** DATA UNDER STUDY **
= Beginning of Section =
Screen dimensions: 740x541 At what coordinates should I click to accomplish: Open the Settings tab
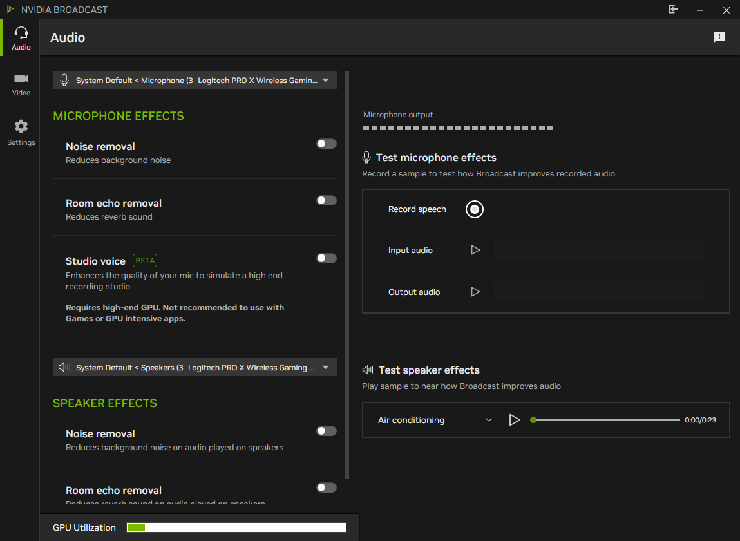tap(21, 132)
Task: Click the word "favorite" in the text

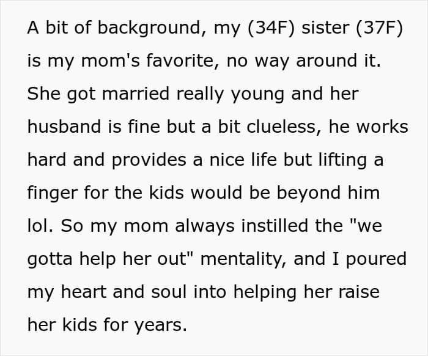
= End of Section =
= Beginning of Section =
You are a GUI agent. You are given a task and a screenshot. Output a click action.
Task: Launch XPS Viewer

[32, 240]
= End of Section =
** REQUIRED WORK **
For the data above, set down exactly the lines from the line with "Screen dimensions: 740x541" to the line with "Task: Click the", both included, leaving pictures out.

** SOLUTION FOR THIS EXERCISE **
Screen dimensions: 740x541 At what coordinates should I click to accomplish: Open the Settings tab
tap(21, 132)
Task: Click the word "favorite" in the text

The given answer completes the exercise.